Saturday, July 23, 2005

'Turd-Blossom' in Deeper Shit



IN the ongoing saga of Karl Rove and the outing of Valerie Plame as a CIA agent more turds keep rising to the surface of this punch-bowl than you can shake a stick at.

Something many defenders of 'Turd-Blossom' seem to forget in their fervor is that on July 30, 2003, the CIA filed a "crime report" regarding this matter. This, essentially, referrs the matter to the DOJ for criminal prosecution.

They also seem to remain willfully ignorant of the fact that Brewster Jennings & Associates, the CIA front company that Ms. Plame listed as her official employer, was severely comromised and other CIA officers who used the company as a front were also compromised.
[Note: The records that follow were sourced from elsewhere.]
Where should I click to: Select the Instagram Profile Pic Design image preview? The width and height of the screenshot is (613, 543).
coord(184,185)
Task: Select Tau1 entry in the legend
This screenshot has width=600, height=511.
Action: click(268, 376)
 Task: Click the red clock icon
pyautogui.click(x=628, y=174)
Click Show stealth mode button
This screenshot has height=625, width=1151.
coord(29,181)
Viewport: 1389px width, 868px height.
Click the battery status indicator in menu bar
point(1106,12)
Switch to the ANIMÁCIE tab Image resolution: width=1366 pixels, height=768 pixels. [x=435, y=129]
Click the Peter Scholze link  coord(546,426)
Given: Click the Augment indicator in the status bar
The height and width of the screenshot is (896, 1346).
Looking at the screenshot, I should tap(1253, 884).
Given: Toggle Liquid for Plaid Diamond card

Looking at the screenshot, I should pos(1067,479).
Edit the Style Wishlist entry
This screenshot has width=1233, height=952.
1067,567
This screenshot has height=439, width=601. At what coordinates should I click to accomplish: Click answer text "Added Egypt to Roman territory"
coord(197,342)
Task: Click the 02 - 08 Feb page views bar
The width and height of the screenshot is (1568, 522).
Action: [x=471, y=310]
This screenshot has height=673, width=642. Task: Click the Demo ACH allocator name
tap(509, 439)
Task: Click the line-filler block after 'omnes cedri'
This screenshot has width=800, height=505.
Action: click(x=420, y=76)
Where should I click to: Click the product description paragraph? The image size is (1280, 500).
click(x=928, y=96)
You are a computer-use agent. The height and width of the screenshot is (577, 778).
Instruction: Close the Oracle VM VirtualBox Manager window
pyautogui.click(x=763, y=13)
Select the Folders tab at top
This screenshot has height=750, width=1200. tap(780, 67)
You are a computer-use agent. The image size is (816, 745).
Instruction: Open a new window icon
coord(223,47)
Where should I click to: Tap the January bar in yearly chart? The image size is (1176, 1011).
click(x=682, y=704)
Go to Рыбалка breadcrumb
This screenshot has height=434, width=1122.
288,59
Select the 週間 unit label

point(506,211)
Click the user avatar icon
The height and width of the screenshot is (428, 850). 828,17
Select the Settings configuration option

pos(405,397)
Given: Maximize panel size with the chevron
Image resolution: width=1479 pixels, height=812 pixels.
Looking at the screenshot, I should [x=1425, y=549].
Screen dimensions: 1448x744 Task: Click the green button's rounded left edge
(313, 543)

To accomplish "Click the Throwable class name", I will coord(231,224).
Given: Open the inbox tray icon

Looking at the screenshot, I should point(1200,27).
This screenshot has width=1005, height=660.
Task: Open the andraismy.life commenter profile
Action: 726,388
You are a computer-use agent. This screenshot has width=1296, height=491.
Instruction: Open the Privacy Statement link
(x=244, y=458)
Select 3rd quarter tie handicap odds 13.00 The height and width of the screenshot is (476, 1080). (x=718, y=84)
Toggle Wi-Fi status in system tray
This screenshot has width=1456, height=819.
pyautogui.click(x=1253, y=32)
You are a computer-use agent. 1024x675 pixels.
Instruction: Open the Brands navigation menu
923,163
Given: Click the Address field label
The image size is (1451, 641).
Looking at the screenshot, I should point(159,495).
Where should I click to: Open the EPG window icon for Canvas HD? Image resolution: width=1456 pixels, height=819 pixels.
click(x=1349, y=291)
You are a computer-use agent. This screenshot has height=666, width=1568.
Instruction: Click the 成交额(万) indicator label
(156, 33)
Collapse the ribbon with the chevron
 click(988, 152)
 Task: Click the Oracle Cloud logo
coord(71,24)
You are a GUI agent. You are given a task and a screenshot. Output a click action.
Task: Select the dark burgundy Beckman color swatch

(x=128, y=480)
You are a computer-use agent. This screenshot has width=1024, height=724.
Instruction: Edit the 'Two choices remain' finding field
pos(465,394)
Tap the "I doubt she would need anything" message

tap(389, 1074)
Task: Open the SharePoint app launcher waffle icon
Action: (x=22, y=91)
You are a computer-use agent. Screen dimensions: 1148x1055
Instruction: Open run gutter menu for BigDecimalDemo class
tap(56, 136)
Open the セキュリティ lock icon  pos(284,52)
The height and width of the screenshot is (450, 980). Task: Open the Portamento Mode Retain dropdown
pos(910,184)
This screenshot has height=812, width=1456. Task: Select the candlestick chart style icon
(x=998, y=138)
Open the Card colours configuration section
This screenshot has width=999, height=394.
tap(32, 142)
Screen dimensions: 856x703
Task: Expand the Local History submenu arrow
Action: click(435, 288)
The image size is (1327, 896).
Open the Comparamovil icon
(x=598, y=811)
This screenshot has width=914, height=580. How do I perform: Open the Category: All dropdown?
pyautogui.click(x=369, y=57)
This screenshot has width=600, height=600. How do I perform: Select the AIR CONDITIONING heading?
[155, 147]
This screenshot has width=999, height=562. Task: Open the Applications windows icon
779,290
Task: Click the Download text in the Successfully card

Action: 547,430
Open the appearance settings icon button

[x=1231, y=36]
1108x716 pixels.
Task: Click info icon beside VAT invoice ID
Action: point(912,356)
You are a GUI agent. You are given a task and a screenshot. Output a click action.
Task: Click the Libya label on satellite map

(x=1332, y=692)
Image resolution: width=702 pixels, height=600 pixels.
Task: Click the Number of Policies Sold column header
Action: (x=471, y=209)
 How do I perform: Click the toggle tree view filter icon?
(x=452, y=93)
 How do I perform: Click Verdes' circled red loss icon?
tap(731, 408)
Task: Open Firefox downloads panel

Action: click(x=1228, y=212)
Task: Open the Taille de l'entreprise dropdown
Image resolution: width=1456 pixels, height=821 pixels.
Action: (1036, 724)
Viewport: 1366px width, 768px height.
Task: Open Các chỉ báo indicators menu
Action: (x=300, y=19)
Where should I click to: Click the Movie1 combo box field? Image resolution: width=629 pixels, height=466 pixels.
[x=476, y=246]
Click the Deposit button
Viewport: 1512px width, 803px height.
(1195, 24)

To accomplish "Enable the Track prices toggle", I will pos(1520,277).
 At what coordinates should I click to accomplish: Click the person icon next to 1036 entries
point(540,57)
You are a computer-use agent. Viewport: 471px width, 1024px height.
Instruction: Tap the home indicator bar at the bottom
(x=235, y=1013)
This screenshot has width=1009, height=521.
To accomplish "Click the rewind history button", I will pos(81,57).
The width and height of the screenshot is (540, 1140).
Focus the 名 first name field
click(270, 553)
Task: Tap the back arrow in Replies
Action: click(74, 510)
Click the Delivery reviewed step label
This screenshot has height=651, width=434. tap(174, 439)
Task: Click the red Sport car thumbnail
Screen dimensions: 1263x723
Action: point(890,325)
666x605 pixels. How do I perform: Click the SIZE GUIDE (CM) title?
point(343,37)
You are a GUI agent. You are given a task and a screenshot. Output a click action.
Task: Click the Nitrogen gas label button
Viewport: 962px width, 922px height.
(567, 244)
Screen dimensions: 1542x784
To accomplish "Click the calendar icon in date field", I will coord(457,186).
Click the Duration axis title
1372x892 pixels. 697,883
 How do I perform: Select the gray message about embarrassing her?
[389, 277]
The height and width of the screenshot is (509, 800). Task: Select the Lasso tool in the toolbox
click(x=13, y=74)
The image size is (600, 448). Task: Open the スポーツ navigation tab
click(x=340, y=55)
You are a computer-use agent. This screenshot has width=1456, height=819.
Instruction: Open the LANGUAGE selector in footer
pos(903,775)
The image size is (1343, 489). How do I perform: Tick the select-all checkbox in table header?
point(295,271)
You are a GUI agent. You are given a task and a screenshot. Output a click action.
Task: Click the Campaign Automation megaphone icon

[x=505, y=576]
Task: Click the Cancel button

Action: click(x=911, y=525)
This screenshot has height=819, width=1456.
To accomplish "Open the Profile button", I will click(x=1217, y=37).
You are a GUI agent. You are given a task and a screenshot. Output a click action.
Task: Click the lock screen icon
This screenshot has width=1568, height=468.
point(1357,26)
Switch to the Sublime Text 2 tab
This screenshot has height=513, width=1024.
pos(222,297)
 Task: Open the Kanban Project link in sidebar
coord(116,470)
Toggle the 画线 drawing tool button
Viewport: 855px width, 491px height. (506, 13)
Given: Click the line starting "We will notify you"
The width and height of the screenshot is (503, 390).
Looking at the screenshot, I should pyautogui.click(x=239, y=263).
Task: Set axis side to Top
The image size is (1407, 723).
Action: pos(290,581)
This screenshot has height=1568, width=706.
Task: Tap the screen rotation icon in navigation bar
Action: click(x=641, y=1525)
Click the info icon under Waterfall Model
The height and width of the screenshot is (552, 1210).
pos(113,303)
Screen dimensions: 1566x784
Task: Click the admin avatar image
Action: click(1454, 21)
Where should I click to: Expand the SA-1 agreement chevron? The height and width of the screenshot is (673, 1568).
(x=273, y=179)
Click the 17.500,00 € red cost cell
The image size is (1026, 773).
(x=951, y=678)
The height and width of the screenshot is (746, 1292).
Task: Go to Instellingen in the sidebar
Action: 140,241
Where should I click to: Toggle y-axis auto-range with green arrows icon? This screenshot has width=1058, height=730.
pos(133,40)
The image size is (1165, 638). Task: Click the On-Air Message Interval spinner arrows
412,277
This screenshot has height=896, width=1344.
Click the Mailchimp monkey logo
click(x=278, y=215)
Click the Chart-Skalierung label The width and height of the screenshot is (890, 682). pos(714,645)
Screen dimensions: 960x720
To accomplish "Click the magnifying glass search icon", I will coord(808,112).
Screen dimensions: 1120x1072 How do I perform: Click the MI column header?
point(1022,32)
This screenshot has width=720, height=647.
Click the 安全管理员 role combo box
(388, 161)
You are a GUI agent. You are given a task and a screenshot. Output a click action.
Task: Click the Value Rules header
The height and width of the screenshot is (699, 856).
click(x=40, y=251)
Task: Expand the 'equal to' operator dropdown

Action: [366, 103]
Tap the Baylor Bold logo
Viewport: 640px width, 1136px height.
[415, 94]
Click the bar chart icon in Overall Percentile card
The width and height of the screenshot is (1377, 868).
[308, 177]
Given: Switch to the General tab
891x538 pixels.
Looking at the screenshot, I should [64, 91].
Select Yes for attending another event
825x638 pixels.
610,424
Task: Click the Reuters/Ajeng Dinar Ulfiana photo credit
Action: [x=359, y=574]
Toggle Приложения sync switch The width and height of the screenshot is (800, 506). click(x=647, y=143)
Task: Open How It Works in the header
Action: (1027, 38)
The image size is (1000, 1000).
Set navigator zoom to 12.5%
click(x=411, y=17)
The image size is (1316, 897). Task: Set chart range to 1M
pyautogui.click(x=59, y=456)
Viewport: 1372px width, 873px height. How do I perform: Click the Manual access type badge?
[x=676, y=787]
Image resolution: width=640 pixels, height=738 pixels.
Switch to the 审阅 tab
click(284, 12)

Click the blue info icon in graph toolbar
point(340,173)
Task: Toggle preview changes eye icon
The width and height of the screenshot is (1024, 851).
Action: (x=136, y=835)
Whether this has led to the loss of life as these operations were rolled up remains to be seen.

According to Larry Johnson, a former CIA official, Ms. Plame was also operating under NOC or, non-official cover. This meant that Ms. Plame when traveling abroad under a non-diplomatic passport, could have been arrested as a foreign agent and been executed by a regime hostile to US interests.

Contrary to the assertions of some that Ms. Plame was nothing but a "file-clerk, Vincent Cannistraro, former CIA counter-terrorism operations chief, has stated differently. He has stated that Ms. Plame ran NBC non-proliferation operations, recruiting agents to seek out information on NBC proliferation. Information which would be particularly useful to the US here...now.

Many of 'Turd-Blossom's' supporters also cite the narrowly worded "Intelligence Identities Protection Act" which makes it a federal crime to intentionally reveal any information identifying an undercover operative. They claim that he didn't reveal her name, and only referred to her as "Joe Wilson's wife". This is simply the poorest sort of sophisty and hair-splitting. And even if 'Turd-Blossom' did not commit a crime under the letter of this law, he certainly violated its spirit. But there are other laws which may have been broken, not the least of which is " The Espionage Act of 1917". And there is also the little matter of Turd-Blossom's violation of the "Classified Information Nondisclosure Agreement" he signed as a condition of employment and which he violated by disclosing Ms. Plame's identity.

But this case goes deeper than just the revelation of a CIA operative's name in pursuit of political payback. It goes to the heart of the Administration's justicfications for the war with Iraq and threatens to send that already teetering house of cards crashing to the ground.